Nel frattempo s’è laureato alla università di Stato Evergreen di Washington.

«Non so qual' è la mia situazione militare, se sono ancora tecnicamente nella riserva, ma non me ne frega niente. Se devo andare in galera, vado in galera. Meglio in galera che in Iraq».

Anche il sergente Travis Bishop (dopo 14 mesi a Baghdad col 57mo battaglione segnalatori) ha fatto la stessa scelta: si è reso irreperibile al momento in cui la sua unità è stata ridispiegata in Afghanistan. Ha scritto sul suo blog: «Credo che questa guerra sia incostituzionale e ingiusta. Mio padre mi diceva: non fare cose con cui non puoi vivere, perchè ti devi guardare in faccia allo specchio ogni mattina. Ed è la stessa faccia che dovrai radere fra dieci anni».

Il sergente Bishop sta seguendo l’esempio di un suo commilitone dello stesso battaglione, lo specialista Victor Agosto. Dopo 13 mesi di operazioni in Iraq, tornato alla base di Fort Hood Texas, allo scadere del suo contratto, Agosto si è visto ordinare una nuova missione in Afghanistan, sotto il programma «stop loss». Ma invece di rendersi irreperibile o disertare, il soldato ha dichiarato per iscritto ai suoi superiori: «Non vado in Afghanistan. Non obbedirò più ad ordini che ritengo ingiusti e immorali».

Ai giornalisti ha spiegato:

«In Iraq mi si è rivoltato lo stomaco. Ho cominciato a sentirmi in colpa. Ho visto i contractor accumulare oscene montagne di soldi. Non ho visto il minimo segno che l'occupazione aiutava in qualche modo la gente dellIraq.  So solo che ho contribuito a uccidere e a far soffrire».

Il soldato Agosto resta in caserma e rifiuta l’obbedienza. Il 27 maggio scorso ha rifiutato «l’articolo 15», ossia una punizione militare non giudiziale che un comandante può infliggere a un sottoposto che ha violato lo Uniform Code of Military Justice, ed ha preteso invece di essere sotto posto alla corte marziale.

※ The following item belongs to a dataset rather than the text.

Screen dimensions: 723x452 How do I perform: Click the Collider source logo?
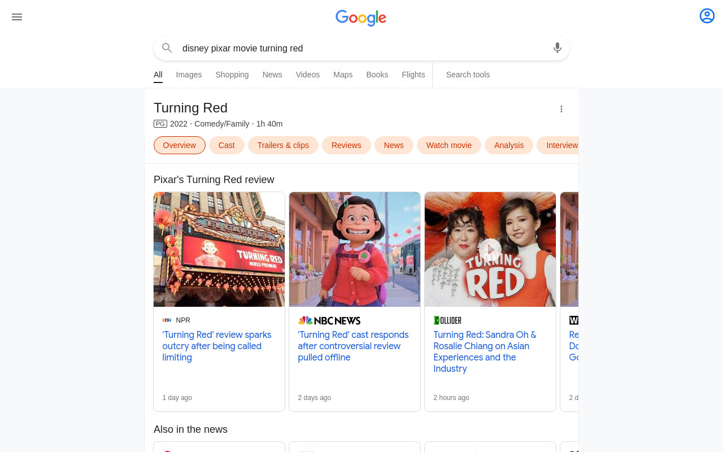tap(447, 320)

«Sono pronto ad accettare tutte le conseguenze», ha detto: «Sono ormai giunto alla conclusione che non saranno i politici o i pezzi grossi a far finire le due guerre. Quelli non rispondono al popolo, rispondono ai poteri forti, allAmerica delle corporations. Il solo modo di obbligarli a rispondere ai cittadini è che noi soldati smettiamo di combattere le loro guerre. Spero di creare un esempio per altri soldati».

Infatti, anche il sergente Bishop ha chiesto di andare davanti alla corte marziale.

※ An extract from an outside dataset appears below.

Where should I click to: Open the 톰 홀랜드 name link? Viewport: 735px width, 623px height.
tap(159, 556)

Sembra che il tribunale militare abbia avviato l’istruttoria. Ma non ha ancora stabilito una data per l’udienza. Si può immaginare un certo disagio fra i comandi, non vogliono fare di Agosto un precedente. Se anche gli androidi dell’armata professionale cominciano ad agire da cittadini ed esseri umani, l’impero americano non sa più su chi contare. E allora cosa può succedere?

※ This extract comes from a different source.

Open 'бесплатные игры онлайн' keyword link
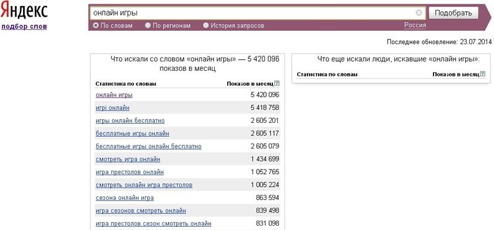This screenshot has width=494, height=230. (132, 133)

L’analista Jack Douglas giunge a paragonare l’esercito professionale ai pretoriani dell’antica Roma, il corpo altamente disciplinato della guardia imperiale. Ma dopo decenni di guerre, questo corpo separato dalla popolazione divenne «una forza tirannica che nessun potere civile potè  controllare, e che imponeva la sua volontà neominando gli imperatori».




1) «A Secret History of Dissent in the All-Volunteer Military», TomDispatch, 30 giugno 2009. Il generale Robert G. Nivelle ordinò un «colpo di maglio» nell’aprile del 1917, che fu un fallimento sanguinoso: 350 mila francesi morirono per  pochi metri di terreno. Nivelle reagì ai primi rifiuti di obbedienza con le decimazioni, e i fanti entrarono in sciopero militare.
L’ammutinamento minacciò di estendersi a tutti i corpi d’armata. Nel maggio 1917 Nivelle fu destituito e rimpiazzato dal generale Pétain, che ridiede all’armata lo spirito combattivo.
2) Jack Douglas, «America’s Pretorian Guard is slowly crumbling», Lew Rockwell, 2 luglio 2009. «The American Empire is crumbling inside the professionalized, android armies living in lonely and hellish quagmires in the deserts of the world. The American professionals are also crumbling from the inside in America. The whole Imperial System is crumbling from the inside out, as everyone insists on doing less and less for the society – the SYSTEM – for more and more money and power. The Empire is crumbling away from the inside out. The whole society will do the same».
3) Dahr Jamail, «Refusing to comply», TomDispatch, 30 giugno 2009.